Our first example was a relatively easy scenario, we had only one rule in play. What if we decided to add another rule? Does this get more difficult? The answer is that it depends. As you add more and more rules it can get more complex to tune things, but if you follow the process I've laid out, it should be relatively easy. Let's say that we wanted to promote a product line and we want to boost those products in our search results. For this example, we will be promoting Spice Exchange products, and we will keep our search keywords as "pepper," as well our margin boost. Our goal for the is to promote our Spice Exchange products higher in search results, but not to overwhelm the margin boost.

So let's go to the admin and add a new boost rule. For this one, we are going to boost when the manufacturer matches "Spice Exchange", so we will choose to Boost by Matching Value. I am going to choose a boost value of 2.0 as my guess.
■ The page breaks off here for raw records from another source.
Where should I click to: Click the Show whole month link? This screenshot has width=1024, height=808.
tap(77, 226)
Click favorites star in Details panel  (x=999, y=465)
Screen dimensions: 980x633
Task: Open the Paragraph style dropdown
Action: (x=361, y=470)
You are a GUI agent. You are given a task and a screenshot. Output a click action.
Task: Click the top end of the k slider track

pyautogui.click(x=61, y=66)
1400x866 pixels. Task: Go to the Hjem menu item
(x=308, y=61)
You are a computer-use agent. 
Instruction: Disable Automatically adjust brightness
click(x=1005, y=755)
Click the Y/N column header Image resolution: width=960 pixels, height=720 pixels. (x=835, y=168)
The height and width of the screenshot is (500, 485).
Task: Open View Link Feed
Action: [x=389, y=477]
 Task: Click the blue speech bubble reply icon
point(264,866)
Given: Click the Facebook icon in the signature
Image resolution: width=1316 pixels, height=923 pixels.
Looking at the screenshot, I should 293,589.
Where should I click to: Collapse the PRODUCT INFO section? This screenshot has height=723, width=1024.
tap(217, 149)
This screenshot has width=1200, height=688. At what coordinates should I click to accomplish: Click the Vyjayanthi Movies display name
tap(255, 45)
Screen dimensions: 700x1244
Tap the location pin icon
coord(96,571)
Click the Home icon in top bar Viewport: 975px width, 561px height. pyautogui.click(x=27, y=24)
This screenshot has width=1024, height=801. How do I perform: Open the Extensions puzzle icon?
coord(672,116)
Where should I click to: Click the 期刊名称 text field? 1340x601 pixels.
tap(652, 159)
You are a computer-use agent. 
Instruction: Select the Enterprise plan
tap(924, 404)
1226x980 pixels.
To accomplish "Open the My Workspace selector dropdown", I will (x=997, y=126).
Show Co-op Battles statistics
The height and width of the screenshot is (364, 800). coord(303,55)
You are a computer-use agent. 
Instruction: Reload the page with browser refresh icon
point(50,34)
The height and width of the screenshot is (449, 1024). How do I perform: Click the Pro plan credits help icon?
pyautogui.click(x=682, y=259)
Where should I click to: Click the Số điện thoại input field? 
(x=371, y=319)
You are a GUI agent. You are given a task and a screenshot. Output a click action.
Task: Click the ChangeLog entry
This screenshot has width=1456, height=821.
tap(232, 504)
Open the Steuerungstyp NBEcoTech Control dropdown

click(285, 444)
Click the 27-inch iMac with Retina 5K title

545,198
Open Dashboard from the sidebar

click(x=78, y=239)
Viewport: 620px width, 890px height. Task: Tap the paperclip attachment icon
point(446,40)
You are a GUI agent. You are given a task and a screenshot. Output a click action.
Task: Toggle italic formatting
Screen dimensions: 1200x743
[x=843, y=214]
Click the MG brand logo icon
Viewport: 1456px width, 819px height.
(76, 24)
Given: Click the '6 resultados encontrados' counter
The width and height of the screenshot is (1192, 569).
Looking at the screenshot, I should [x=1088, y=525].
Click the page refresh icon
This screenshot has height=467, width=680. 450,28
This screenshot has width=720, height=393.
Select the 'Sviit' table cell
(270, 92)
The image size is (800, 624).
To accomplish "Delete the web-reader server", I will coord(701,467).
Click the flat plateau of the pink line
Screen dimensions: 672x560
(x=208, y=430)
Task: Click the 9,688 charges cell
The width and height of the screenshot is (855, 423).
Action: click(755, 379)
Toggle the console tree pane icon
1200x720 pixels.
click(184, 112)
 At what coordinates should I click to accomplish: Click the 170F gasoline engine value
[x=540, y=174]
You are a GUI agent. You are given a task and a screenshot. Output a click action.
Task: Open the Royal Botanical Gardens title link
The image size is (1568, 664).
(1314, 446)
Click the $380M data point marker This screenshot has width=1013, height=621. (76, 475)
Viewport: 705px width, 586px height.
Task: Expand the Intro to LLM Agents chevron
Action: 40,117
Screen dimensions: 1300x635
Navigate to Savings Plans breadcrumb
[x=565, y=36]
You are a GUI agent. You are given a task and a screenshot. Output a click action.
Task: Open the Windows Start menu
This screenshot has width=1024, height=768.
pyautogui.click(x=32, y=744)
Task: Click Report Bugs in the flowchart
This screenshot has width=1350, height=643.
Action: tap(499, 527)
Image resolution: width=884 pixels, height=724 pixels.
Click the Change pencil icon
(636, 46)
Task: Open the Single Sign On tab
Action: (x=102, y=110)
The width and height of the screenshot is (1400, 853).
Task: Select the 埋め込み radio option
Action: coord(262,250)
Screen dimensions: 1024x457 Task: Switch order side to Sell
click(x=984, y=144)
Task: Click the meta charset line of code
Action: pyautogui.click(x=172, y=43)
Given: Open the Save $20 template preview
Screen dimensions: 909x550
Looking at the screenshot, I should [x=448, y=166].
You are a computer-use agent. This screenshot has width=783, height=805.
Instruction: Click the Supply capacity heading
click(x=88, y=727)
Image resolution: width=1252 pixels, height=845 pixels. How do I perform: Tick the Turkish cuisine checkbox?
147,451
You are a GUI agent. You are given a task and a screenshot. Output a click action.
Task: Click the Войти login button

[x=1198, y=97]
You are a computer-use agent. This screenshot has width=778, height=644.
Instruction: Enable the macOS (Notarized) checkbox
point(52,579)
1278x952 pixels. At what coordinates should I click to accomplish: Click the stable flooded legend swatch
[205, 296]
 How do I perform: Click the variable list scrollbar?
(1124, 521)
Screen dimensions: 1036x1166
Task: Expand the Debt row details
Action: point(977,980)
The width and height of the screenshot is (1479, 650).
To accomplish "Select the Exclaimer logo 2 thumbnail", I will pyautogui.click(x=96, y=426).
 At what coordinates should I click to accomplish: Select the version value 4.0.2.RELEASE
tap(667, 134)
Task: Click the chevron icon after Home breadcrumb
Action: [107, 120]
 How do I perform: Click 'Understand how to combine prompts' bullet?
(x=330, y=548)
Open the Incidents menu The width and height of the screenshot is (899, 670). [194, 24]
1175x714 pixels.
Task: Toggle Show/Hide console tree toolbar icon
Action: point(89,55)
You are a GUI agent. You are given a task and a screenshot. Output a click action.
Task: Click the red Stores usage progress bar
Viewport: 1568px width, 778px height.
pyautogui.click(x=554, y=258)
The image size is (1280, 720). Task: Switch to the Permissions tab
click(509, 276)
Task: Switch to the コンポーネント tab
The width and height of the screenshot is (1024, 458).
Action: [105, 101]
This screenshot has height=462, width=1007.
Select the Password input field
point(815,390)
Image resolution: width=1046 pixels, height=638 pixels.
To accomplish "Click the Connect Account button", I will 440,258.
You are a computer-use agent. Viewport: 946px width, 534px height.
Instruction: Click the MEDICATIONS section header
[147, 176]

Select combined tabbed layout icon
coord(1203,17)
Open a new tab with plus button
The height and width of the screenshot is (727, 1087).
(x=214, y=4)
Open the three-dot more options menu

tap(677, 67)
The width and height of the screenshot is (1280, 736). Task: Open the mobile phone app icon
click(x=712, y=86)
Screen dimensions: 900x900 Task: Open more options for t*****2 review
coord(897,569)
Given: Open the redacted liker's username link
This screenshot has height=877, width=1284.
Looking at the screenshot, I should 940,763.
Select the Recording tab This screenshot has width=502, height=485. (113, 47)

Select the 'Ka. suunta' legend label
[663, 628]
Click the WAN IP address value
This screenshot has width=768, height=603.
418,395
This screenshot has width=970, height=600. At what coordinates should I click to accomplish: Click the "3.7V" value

Spice exchange boost rule Admin

Let's save this rule and then preview on site. Again, we will search for "pepper."

Spice Exchange Preview 1

Let's take a look at these scores and the product information, for convenience, I've organized it in a table here:

Order Product Name Margin Original Order New Score
1 *Day of the Dead Chipotle Hot Sauce 0.36 6 0.311
2 Cool Cayenne Pepper Hot Sauce 0.33 1 0.209
3 *Day of the Dead Scotch Bonnet Hot Sauce 0.23 7 0.199
4 Roasted Red Pepper & Chipotle Hot Sauce 0.37 2 0.187
5 Blazin’ Saddle XXX Hot Habanero Pepper Sauce 0.25 3 0.127
6 Bull Snort Cowboy Cayenne Pepper Hot Sauce 0.23 4 0.116
7 Green Ghost 0.19 5 0.060

* indicates products made by Spice Exchange

Let's analyze these results and see what's going on here. Now that we added this boost rule on Spice Exchange products, the two Day of the Dead products are now far higher in search results at positions #1 and #3 and before they were at #6 and #7. However, looking at our two factors above, I think we have a pretty good score spread this time, but our ordering is off. It doesn't make sense that a customer would sure for "pepper" and the first result is a product without "pepper" in its name. Also, Roasted Red Pepper is a much better match than Day of the Dead Scotch Bonnet. From what I can see, our guess of 2.0 was a little high and we should adjust the Spice Exchange product boost down.

Let's go to the admin and adjust that boost value from 2.0 down to 1.0, and then do our search again:

Spice Exchange Preview 2

With our new boost value of 1.0, our Spice Exchange products are in positions #3 and #6, so this looks a lot better. I'm sure we could spend all day tweaking these boost values, but for this example, I think we have met our goals. We now are successfully promoting a product line and increasing profitability using only a couple boost rules.

Closing Thoughts

Using these boost rules within Broadleaf Search, we were able to do some pretty powerful stuff. We were able to better promote a product line, and increase profitability by boosting higher margin products. The best part is that using the process I have laid out above, we were able to do this relatively quickly and without any lower-level customizations to Solr. All of this was done within the Broadleaf Admin which makes it a very useful tool for merchandisers and marketers looking to influence search results. No more having to communicate with engineers and wait for a new code deployment. That said, if you really need more complex search behavior (e.g. completely customized boost functions or changing the query that Broadleaf sends to Solr), Broadleaf's Solr components are easy to extend and customize how you see fit.